→ **Set task**:
Write out the material below, keeping every line exactly as it appears.

→ **Data for processing**:
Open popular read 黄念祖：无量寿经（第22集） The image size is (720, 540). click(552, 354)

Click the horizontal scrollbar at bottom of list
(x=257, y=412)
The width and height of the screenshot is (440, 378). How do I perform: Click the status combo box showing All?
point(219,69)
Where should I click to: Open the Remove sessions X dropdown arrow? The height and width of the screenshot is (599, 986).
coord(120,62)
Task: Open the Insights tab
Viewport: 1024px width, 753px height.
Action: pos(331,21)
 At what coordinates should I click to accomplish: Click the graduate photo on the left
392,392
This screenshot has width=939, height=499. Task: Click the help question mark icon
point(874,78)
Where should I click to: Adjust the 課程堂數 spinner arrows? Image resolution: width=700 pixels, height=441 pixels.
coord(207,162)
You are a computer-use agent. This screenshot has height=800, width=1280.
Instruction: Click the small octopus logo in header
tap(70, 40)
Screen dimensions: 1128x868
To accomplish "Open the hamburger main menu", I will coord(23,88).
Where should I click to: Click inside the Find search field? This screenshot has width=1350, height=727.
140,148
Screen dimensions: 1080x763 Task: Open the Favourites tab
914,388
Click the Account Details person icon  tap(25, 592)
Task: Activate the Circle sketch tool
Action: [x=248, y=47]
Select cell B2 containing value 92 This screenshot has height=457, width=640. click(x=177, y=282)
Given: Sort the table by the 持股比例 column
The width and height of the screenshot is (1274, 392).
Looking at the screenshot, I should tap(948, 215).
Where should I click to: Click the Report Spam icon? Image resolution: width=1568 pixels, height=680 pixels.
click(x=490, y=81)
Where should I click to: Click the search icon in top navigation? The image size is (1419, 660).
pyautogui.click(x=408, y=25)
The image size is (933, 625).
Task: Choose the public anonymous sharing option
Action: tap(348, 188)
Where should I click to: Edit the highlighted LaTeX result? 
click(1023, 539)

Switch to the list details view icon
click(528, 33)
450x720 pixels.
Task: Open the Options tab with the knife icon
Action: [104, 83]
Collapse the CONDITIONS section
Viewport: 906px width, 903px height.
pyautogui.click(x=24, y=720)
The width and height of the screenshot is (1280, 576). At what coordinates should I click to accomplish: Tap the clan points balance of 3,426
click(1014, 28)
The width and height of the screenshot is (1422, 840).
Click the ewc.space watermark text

→ **Output of the exercise**:
Open popular read 黄念祖：无量寿经（第22集） The image size is (720, 540). click(552, 354)

Click the horizontal scrollbar at bottom of list
(x=257, y=412)
The width and height of the screenshot is (440, 378). How do I perform: Click the status combo box showing All?
point(219,69)
Where should I click to: Open the Remove sessions X dropdown arrow? The height and width of the screenshot is (599, 986).
coord(120,62)
Task: Open the Insights tab
Viewport: 1024px width, 753px height.
Action: pos(331,21)
 At what coordinates should I click to accomplish: Click the graduate photo on the left
392,392
This screenshot has width=939, height=499. Task: Click the help question mark icon
point(874,78)
Where should I click to: Adjust the 課程堂數 spinner arrows? Image resolution: width=700 pixels, height=441 pixels.
coord(207,162)
You are a computer-use agent. This screenshot has height=800, width=1280.
Instruction: Click the small octopus logo in header
tap(70, 40)
Screen dimensions: 1128x868
To accomplish "Open the hamburger main menu", I will coord(23,88).
Where should I click to: Click inside the Find search field? This screenshot has width=1350, height=727.
140,148
Screen dimensions: 1080x763 Task: Open the Favourites tab
914,388
Click the Account Details person icon  tap(25, 592)
Task: Activate the Circle sketch tool
Action: [x=248, y=47]
Select cell B2 containing value 92 This screenshot has height=457, width=640. click(x=177, y=282)
Given: Sort the table by the 持股比例 column
The width and height of the screenshot is (1274, 392).
Looking at the screenshot, I should tap(948, 215).
Where should I click to: Click the Report Spam icon? Image resolution: width=1568 pixels, height=680 pixels.
click(x=490, y=81)
Where should I click to: Click the search icon in top navigation? The image size is (1419, 660).
pyautogui.click(x=408, y=25)
The image size is (933, 625).
Task: Choose the public anonymous sharing option
Action: tap(348, 188)
Where should I click to: Edit the highlighted LaTeX result? 
click(1023, 539)

Switch to the list details view icon
click(528, 33)
450x720 pixels.
Task: Open the Options tab with the knife icon
Action: [104, 83]
Collapse the CONDITIONS section
Viewport: 906px width, 903px height.
pyautogui.click(x=24, y=720)
The width and height of the screenshot is (1280, 576). At what coordinates should I click to accomplish: Tap the clan points balance of 3,426
click(1014, 28)
The width and height of the screenshot is (1422, 840).
Click the ewc.space watermark text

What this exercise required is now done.